Met gekunstelde nederigheid keek ze glimlachend naar Samantha. ‘Ik ben diep onder de indruk van de vriendelijkheid die u en lady Sutton me hebben bewezen, lady Burke. Niets wat ik te bieden heb, kan daar ook maar enigszins in de buurt komen. Weest u ervan overtuigd dat ik bijzonder dankbaar ben voor uw welwillendheid jegens mij, en ik zou het op prijs stellen als u mij ook bij mijn voornaam wilt aanspreken.’
Denkend aan de woordenwisseling tussen haar broer en Adriana, leek het Samantha verstandig zowel voor haar vriendin als voor zichzelf te antwoorden. ‘Lady Adriana en ik willen graag voorbijgaan aan de vormelijkheid, miss Felicity. Doet u dat ook, alstublieft.’

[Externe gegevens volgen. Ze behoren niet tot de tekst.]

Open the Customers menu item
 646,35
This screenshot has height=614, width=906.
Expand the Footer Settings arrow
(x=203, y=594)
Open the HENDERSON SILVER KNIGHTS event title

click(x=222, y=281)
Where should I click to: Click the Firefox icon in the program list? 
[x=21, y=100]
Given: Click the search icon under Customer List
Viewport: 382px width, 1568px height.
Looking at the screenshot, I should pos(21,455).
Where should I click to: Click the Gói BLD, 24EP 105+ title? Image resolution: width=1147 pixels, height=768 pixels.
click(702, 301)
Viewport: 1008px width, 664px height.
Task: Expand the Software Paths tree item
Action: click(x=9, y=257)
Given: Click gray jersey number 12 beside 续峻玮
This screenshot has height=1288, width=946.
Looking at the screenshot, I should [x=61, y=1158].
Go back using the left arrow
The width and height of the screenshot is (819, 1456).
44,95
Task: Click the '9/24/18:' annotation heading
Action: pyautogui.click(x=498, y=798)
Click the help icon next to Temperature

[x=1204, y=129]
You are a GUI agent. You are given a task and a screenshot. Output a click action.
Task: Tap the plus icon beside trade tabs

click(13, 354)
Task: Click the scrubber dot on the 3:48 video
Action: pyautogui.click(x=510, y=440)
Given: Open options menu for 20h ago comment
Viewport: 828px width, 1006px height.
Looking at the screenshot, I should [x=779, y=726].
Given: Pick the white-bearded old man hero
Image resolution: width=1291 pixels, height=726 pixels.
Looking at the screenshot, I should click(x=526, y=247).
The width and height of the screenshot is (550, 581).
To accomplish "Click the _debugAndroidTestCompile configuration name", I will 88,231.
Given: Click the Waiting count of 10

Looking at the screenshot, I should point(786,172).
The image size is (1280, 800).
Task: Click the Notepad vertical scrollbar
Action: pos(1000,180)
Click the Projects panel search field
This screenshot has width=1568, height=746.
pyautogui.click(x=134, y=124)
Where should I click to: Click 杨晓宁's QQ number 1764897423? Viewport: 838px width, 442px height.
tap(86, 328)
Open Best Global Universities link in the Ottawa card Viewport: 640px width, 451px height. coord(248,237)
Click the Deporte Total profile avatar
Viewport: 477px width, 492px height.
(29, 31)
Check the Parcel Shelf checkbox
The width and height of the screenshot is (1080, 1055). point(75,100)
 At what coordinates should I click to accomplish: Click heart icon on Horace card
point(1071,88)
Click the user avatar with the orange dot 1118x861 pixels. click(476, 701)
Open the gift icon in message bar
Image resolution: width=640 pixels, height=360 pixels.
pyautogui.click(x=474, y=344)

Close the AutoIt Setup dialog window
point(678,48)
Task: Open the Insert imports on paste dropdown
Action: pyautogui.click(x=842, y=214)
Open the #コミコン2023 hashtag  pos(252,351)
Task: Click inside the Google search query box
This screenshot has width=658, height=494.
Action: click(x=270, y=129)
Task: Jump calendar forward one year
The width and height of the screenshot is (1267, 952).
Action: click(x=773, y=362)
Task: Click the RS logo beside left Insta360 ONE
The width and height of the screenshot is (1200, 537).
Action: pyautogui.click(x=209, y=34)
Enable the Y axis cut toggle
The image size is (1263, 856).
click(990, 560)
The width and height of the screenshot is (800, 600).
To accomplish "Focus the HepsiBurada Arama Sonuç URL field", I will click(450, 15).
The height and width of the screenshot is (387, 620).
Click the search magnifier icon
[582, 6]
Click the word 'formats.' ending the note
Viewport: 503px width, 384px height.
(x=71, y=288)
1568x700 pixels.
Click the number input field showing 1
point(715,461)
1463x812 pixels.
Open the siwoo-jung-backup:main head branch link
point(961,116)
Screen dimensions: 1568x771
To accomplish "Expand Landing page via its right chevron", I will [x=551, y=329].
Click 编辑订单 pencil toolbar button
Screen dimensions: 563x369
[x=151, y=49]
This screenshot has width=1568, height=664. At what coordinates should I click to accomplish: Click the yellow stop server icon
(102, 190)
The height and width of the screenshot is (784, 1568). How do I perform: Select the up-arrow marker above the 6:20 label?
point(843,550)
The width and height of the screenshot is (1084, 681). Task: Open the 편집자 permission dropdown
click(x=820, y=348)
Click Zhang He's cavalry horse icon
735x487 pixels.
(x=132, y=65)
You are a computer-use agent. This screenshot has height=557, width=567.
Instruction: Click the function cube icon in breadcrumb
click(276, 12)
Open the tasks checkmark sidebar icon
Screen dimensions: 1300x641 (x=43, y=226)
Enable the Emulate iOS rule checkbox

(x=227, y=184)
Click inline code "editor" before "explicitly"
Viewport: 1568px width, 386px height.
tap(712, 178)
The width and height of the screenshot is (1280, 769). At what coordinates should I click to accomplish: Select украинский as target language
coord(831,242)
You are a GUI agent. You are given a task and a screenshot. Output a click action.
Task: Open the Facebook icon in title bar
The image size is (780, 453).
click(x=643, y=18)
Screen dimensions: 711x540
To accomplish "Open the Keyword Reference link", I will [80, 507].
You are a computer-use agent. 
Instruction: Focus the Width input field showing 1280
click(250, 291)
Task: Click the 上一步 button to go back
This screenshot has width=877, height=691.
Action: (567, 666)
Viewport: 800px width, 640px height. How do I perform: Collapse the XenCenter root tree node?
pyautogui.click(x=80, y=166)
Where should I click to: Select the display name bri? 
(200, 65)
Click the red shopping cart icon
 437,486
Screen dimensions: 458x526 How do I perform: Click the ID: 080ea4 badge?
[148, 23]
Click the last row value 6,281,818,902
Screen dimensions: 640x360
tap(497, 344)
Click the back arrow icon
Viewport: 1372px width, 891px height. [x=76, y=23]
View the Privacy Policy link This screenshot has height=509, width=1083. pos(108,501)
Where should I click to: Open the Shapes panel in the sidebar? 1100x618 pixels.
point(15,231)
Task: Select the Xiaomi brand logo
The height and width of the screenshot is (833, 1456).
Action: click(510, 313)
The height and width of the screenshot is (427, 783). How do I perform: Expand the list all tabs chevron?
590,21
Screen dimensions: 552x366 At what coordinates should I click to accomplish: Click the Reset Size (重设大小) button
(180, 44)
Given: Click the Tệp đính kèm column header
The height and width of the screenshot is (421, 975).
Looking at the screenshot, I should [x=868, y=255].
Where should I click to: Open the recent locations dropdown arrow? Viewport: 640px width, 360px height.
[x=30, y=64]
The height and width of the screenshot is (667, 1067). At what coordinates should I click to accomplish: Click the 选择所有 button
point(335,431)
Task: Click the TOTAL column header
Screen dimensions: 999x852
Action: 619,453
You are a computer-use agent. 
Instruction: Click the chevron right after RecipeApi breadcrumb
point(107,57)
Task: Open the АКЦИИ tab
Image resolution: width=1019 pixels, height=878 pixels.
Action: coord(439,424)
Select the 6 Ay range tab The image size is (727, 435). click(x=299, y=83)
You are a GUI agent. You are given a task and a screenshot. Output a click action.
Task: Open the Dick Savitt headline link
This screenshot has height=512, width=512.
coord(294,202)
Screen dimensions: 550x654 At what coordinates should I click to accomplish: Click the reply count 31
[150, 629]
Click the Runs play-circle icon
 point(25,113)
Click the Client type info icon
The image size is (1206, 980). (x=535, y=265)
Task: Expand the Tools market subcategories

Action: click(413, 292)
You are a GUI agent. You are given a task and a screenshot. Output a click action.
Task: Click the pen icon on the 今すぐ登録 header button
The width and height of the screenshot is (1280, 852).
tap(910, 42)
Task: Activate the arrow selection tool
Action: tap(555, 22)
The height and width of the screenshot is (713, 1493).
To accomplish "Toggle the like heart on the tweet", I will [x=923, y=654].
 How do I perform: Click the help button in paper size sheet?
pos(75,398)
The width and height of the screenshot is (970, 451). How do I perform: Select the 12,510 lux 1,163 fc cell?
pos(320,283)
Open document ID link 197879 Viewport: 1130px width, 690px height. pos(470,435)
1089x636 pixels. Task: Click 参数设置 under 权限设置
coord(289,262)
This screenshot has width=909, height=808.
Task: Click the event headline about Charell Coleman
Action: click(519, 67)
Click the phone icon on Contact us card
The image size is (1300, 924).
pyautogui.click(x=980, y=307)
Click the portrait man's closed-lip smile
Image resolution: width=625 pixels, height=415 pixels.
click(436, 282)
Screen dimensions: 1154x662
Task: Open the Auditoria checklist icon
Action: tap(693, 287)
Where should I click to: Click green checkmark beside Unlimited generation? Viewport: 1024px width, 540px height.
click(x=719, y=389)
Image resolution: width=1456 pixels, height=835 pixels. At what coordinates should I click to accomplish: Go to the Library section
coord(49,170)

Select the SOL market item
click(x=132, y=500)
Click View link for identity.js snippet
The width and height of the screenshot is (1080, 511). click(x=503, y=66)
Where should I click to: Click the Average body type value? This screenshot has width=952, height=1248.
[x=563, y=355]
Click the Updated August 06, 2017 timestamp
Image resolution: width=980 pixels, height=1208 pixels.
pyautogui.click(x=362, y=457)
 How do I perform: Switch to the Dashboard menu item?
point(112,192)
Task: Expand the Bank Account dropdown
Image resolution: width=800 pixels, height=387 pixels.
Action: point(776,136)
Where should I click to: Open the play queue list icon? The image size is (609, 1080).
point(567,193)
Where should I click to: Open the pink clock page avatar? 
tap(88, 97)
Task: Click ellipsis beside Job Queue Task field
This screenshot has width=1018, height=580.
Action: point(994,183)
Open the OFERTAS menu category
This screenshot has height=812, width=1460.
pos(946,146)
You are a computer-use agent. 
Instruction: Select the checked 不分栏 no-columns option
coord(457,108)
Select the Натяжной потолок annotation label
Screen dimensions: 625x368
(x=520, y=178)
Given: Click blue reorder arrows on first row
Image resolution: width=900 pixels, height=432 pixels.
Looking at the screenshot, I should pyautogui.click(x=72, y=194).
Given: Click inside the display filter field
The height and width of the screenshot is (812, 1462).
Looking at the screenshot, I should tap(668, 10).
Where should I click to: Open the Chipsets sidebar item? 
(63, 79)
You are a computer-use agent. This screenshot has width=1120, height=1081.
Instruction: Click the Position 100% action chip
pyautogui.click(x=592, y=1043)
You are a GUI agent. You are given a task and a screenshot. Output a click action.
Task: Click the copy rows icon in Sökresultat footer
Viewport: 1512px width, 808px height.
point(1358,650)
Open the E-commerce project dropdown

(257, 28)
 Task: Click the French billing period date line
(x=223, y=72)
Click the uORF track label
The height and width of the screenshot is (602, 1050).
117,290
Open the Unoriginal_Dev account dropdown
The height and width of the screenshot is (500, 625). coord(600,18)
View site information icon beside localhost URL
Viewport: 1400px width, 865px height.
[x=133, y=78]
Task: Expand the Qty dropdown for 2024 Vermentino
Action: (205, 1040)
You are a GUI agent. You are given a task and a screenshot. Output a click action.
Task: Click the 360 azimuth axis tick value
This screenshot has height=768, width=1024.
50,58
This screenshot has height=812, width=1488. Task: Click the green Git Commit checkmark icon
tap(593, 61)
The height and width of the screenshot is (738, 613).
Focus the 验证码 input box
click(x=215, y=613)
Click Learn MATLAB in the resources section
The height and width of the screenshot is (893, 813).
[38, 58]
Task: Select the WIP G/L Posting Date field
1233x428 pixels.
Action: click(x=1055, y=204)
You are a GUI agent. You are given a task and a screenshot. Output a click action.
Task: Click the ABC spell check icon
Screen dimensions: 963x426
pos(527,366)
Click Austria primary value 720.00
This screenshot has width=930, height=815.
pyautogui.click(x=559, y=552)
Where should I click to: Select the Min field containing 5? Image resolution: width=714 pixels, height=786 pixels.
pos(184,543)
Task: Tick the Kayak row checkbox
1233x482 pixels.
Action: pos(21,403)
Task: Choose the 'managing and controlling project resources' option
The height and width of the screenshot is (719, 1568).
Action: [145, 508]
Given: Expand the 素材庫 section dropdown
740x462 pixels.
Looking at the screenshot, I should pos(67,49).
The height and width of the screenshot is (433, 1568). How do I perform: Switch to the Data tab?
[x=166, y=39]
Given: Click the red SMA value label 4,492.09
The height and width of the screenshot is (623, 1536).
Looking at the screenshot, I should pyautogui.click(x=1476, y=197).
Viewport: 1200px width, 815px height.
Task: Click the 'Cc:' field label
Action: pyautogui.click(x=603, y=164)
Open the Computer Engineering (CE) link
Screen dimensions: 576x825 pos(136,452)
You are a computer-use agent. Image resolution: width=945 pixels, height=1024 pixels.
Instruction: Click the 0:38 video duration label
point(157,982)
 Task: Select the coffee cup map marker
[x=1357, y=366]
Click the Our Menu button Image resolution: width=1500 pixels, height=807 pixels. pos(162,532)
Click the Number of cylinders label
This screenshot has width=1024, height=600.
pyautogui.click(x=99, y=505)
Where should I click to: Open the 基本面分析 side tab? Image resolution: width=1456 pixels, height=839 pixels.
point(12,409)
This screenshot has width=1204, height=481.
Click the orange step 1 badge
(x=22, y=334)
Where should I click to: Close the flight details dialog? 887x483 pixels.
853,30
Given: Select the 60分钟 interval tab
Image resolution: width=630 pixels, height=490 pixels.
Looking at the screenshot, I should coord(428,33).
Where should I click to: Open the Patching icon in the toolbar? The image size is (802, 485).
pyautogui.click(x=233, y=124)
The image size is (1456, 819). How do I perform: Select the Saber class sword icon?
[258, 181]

‘Dank u, lady Samantha.’ Felicity maakte een revérence en wenste zichzelf heimelijk geluk. Omdat ze in Londen was opgegroeid, was ze hier nog meer een vreemde dan Roger Elston. De oprechte hartelijkheid van lady Adriana en lady Samantha had echter in haar voordeel gewerkt, toen beide vrouwen hun moeders hadden vergezeld op een bezoek aan haar zieke grootvader. Bij die gelegenheid hadden ze lekkere soep en overheerlijke taartjes meegebracht, en medicinale kruiden die een zeldzame uitwerking heetten te hebben. De geschenken waren een blijk van waardering voor Samuel Gladstone, die in de loop der jaren niet alleen een rijk man was geworden, maar een gerespecteerde patriarch onder de burgerij van Bradford on Avon. Samantha en Adriana hadden enthousiast gesproken over het gebied en zijn bewoners en hadden toen vol sympathie geluisterd naar haar beschroomde klachten over haar eenzaamheid, omdat ze hier niemand kende. Daarop hadden de twee vrouwen erop aangedrongen dat ze hen op hun rit te paard zou vergezellen. Zonder haar listige manoeuvre zou Felicity’s kans op een bezoek aan Randwulf Manor, laat staan op een omgang met aristocraten, nihil zijn geweest. Wie van haar cynische leeftijdgenoten in Londen zou ooit hebben geloofd dat ze zo kort na haar verhuizing naar een kleine plaats met de rijke landadel zou verkeren en zou converseren met zo’n knappe markies? Een man die deuren voor haar kon openen in de wereld van de adel.